Но было и плохо. Старшей сестры муж не любил моего Андрея, даже и на свадьбу не пошел гулять, и так он его не любил долго, и Роман Дмитриевич не любил меня, все время придирался ко мне, но я все умела делать. В семье я у них была девятая, вот, видно, не ко двору.
Пожили мы с ним немного. Это было на Масленицу, мы поехали в нашу деревню к моим родителям и были там четыре дня, приехали домой в понедельник, он назывался Чистый понедельник. Приехали домой, родителей не было, была сестра Андрея, Марфа. Я спросила, поили коров или нет. Я пошла, налила воды из колодца, напоила коров, дала сена, прибрала квартиру, вскипятила самовар, ждали Романа и Марию, родителей Андрея. Андрей ушел туда, где родители в гостях.
Я все приготовила для гостей, они пришли, я уже накрыла стол, пришли гости и вместе с ними пришел Андрей, был брат свекра с женой и старшая сестра Андрея Ольга Романовна с мужем Егором Максимовичем. Они угостились и ушли, остался один Василь Дмитриевич. Свекор и говорит: «Сегодня Чистый понедельник, а вы, сынок, гуляете у тещи, нужно баню истопить, помыться в бане, наступает Великий пост, а ты взял такого гада, она и баню не истопит». Но я говорю: «Папаша, помилуйте, не истоплю, я же дома все делала, но говорю, что лошадь запрягать не умею». И вот он сорвался на меня: «Вот видишь, какую ты взял, она и лошадь запрячь не умеет», а у Андрея была в руках гармошка, он как даст об пол и разбил свою новенькую гармошку на щепки, ну и началась потасовка. Роман и Василий вдвоем за гармошку били его, все на нем порвали, когда били, а у нас был дед Никон, шел, не знаю откуда, и зашел к Роману, лежал на печке, соскочил с печки, схватил меня за руку и говорит: «Анютка, пойдем отсюда, и тебя убьют», а Андрея колотили.

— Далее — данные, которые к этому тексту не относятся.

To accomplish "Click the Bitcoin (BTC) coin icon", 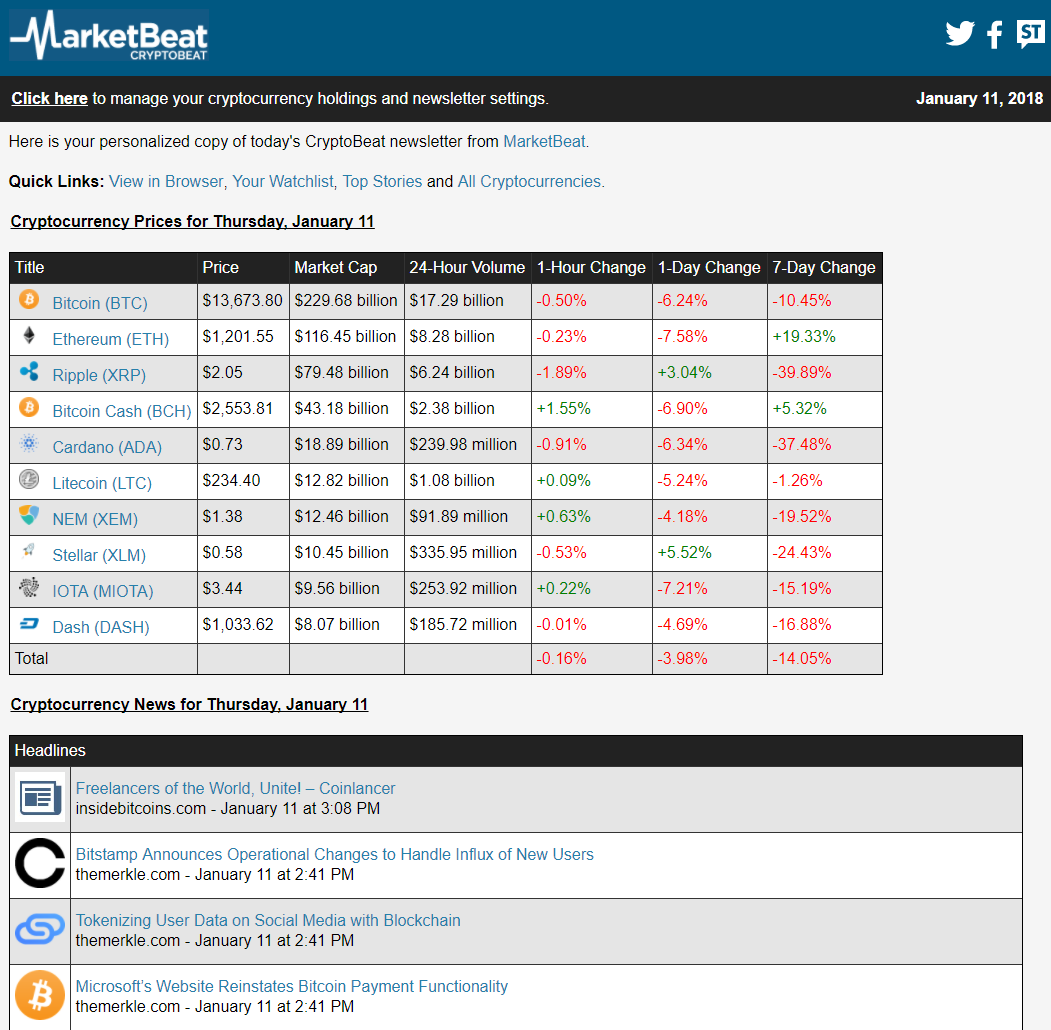I will [x=29, y=300].
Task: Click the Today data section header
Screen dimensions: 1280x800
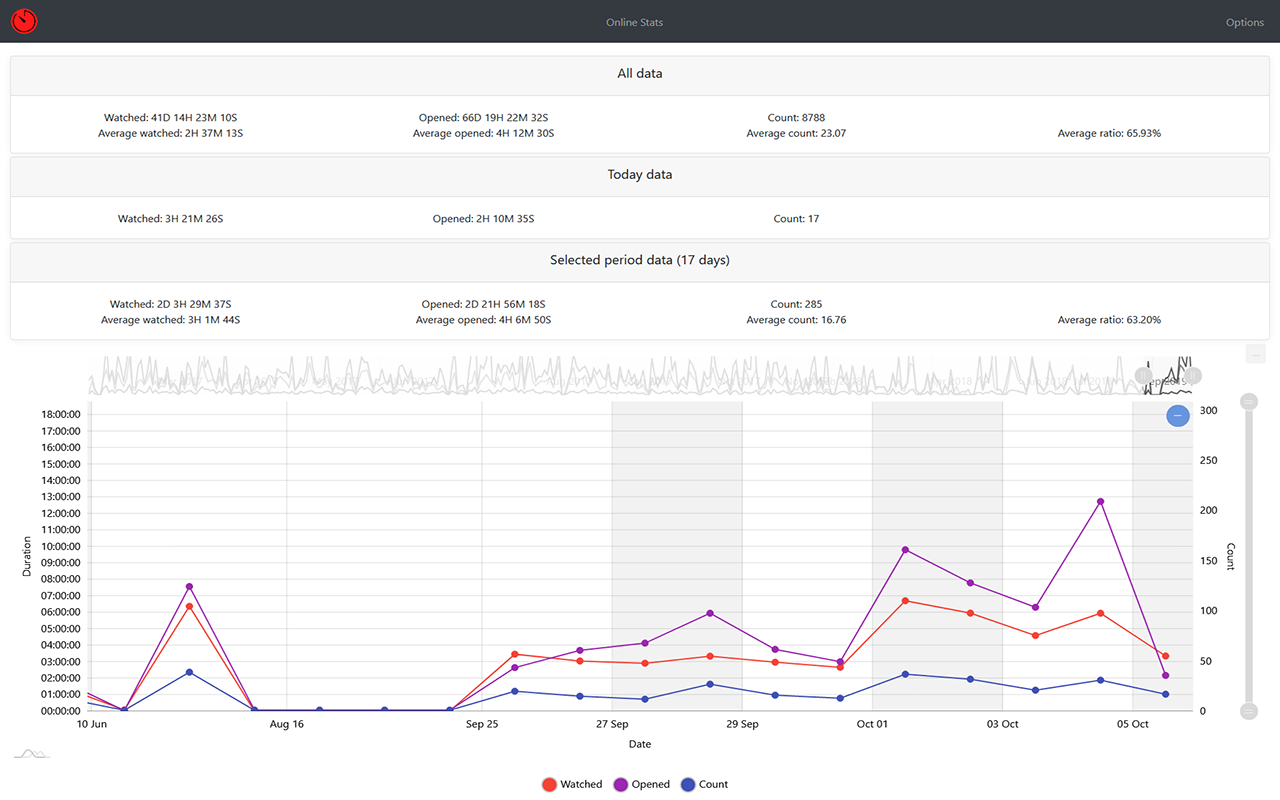Action: (x=639, y=175)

Я только вышла в коридор, и мне по шее отвесил так отец Андрея раз да второй, потемнело в глазах. Я была в одних чулках и убежала в овчарник раздетая. Не знаю, сколько я там пробыла, очнулась: холодно, ноги замерзли, и боюсь пойти домой. Я побежала на улицу к соседям, а Роман схватил жердь и как бросит ее. Я склонила голову, пролетела мимо, выбила половину ворот, так бы и мозг из головы вон вылетел. Меня подхватил сосед, к себе привел и сказал, что он запряжет коня и отвезет меня к моим, но я не согласилась, мне Андрея жаль, они его избили, как собаку.